If you're taking the exam in English, be aware that translation errors can occur. If a question seems nonsensical, check if it might be a translation issue.
Raise objections through the official portal—in 2025, 1,414 queries were raised, and 40 questions were eventually invalidated .
Mistake 3: An Endless Study Schedule
Scenario: A common mistake is designing an overly extensive study plan without breaks, leading to burnout .
Study sessions should be short but productive. Incorporate regular breaks and avoid marathon sessions that reduce retention.
A 40-10-40 approach (40 minutes study, 10 minutes break, 40 minutes study) works well.
B. The "Subject-Specific" Traps
Mistake 4: Mathematics Trap – High Error Rate
Scenario: In 2025, 28 Mathematics questions were found faulty . Students who spent too long on these questions wasted precious time.

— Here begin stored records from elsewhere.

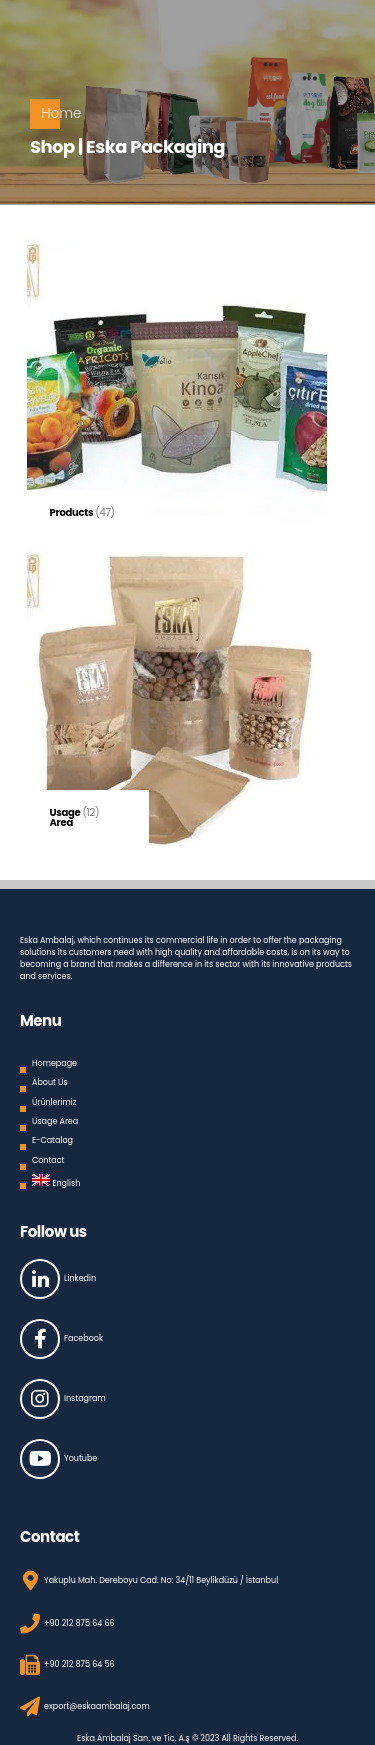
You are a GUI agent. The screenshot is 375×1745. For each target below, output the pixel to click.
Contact (48, 1160)
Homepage (54, 1063)
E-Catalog (52, 1140)
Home (61, 113)
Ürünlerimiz (54, 1102)
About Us (50, 1082)
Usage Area (55, 1121)
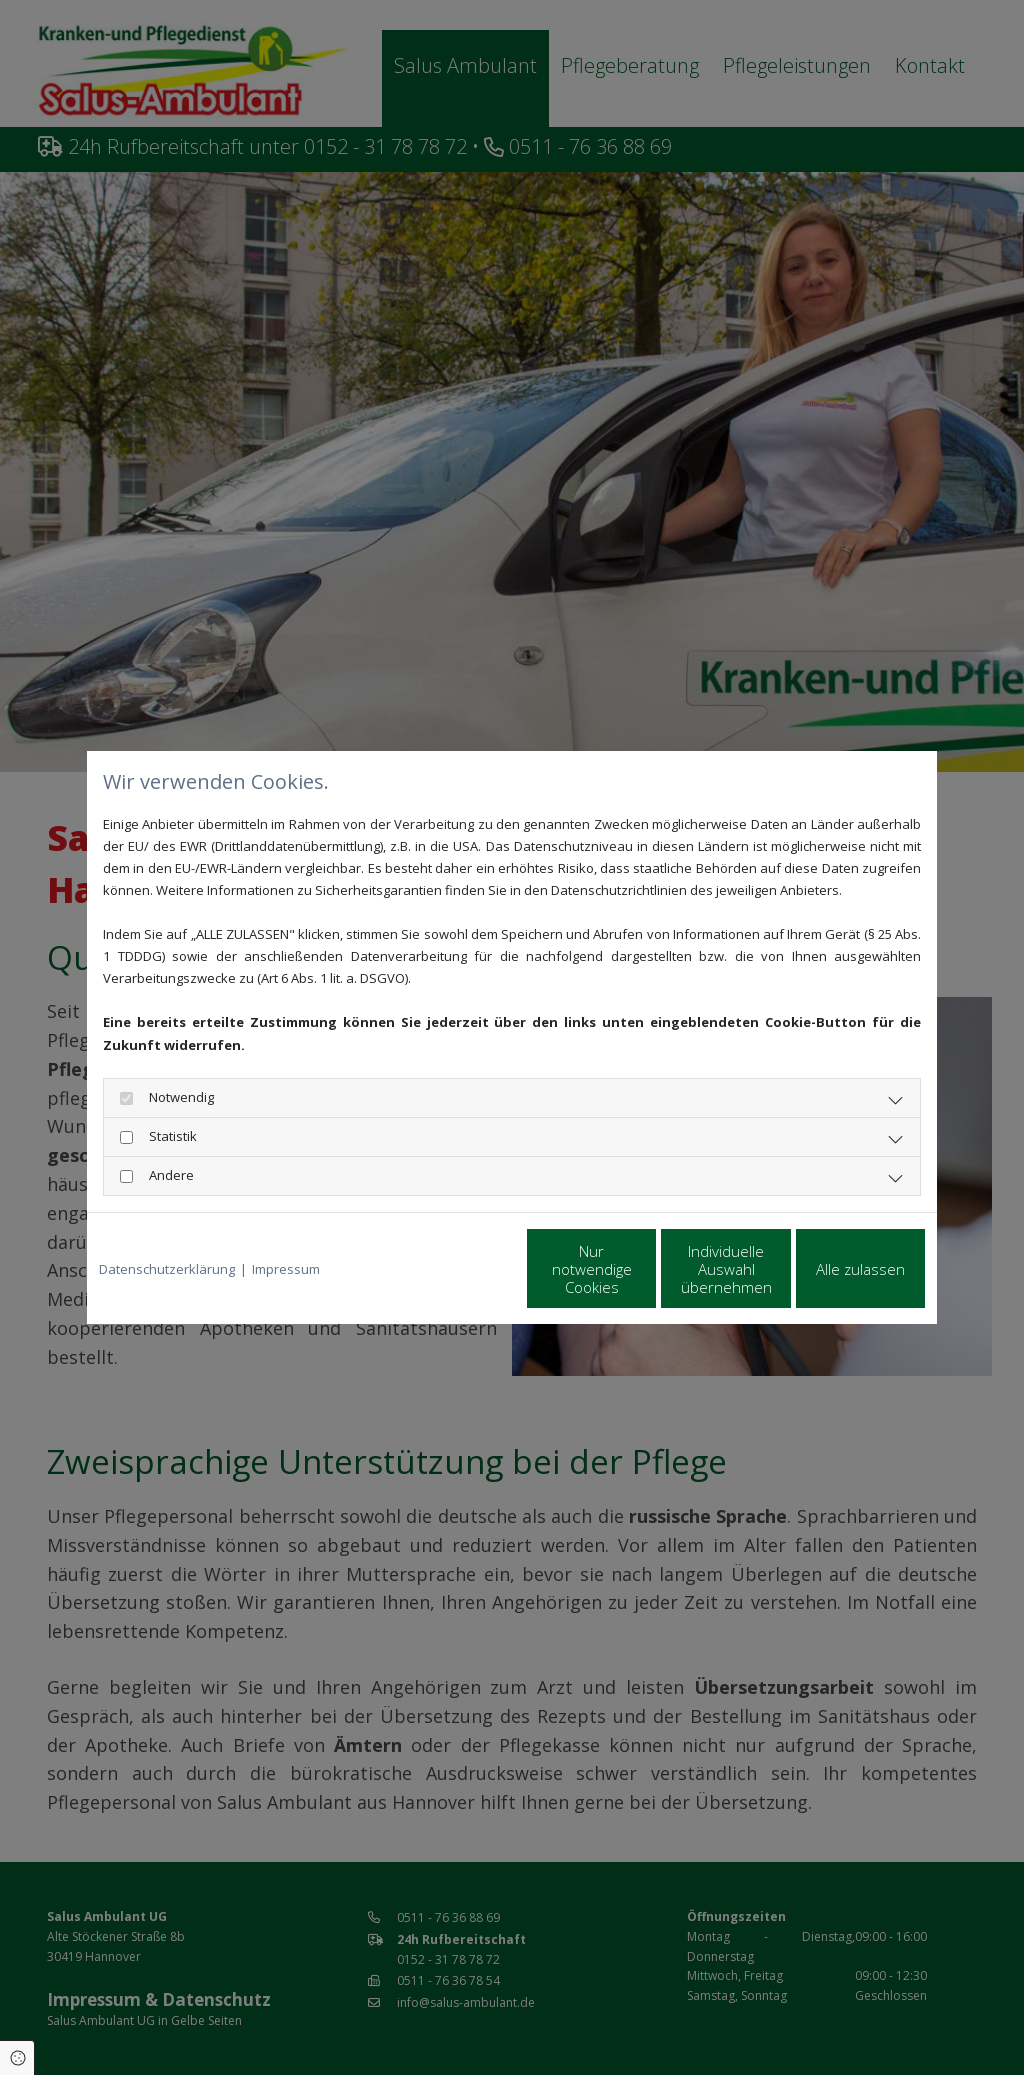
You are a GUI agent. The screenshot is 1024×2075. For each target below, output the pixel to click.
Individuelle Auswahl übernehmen (642, 1269)
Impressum (286, 1269)
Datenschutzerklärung (167, 1269)
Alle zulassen (832, 1269)
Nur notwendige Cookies (452, 1269)
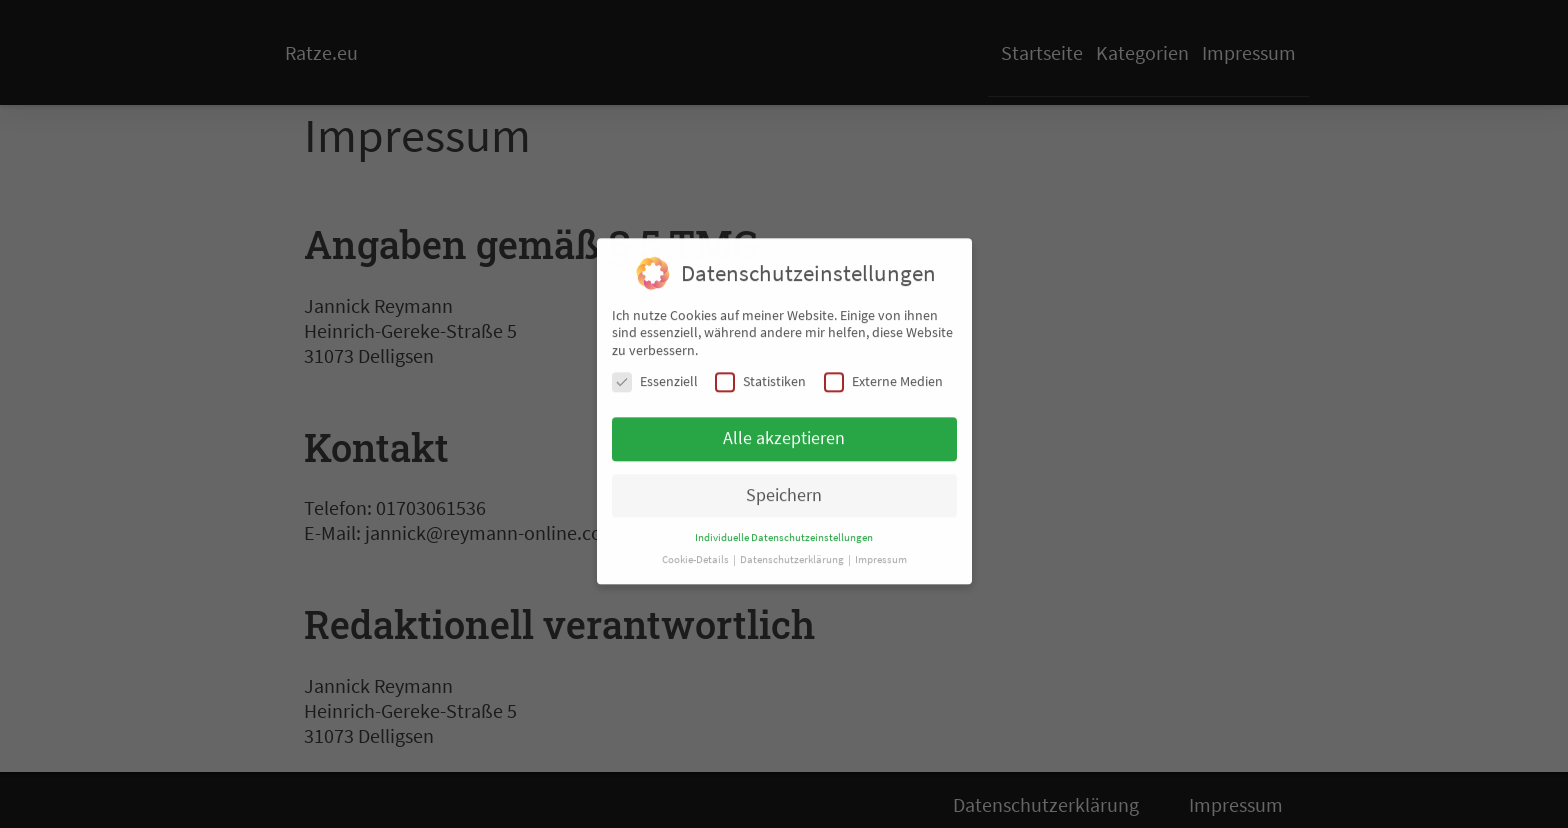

If a Mathematics question seems impossible or has no correct option among the four, flag it and move on. After the exam, raise an objection.
With no negative marking, you can still guess, but don't let one faulty question derail your pacing.
Mistake 5: Physics and Chemistry – Conceptual Over Memorization
Scenario: Students memorize formulas without understanding derivations, struggling when questions require application.
Focus on conceptual clarity. Solve problems that twist concepts rather than just plugging numbers into formulas.
In 2025, 7 Physics and 4 Chemistry questions were faulty —be prepared for curveballs.
C. The "Exam Day" Traps
Mistake 6: Not Utilizing the No-Negative-Marking Advantage
Scenario: The student skips questions they're unsure about, not realizing that guessing is free .
Attempt every question. With no penalty for wrong answers, even random guesses give you a 25% chance of scoring .
Prioritize attempting all questions over agonizing over correctness.
Mistake 7: Poor Time Management Across Sessions
Scenario: The exam has two halves: first half (Physics+Chemistry), second half (Mathematics). Students spend too long on the first half and rush through Math .
Allocate roughly equal time per section. With 150 questions in 180 minutes, you have about 72 seconds per question.
Use the first 5 minutes to scan the paper and identify easy questions.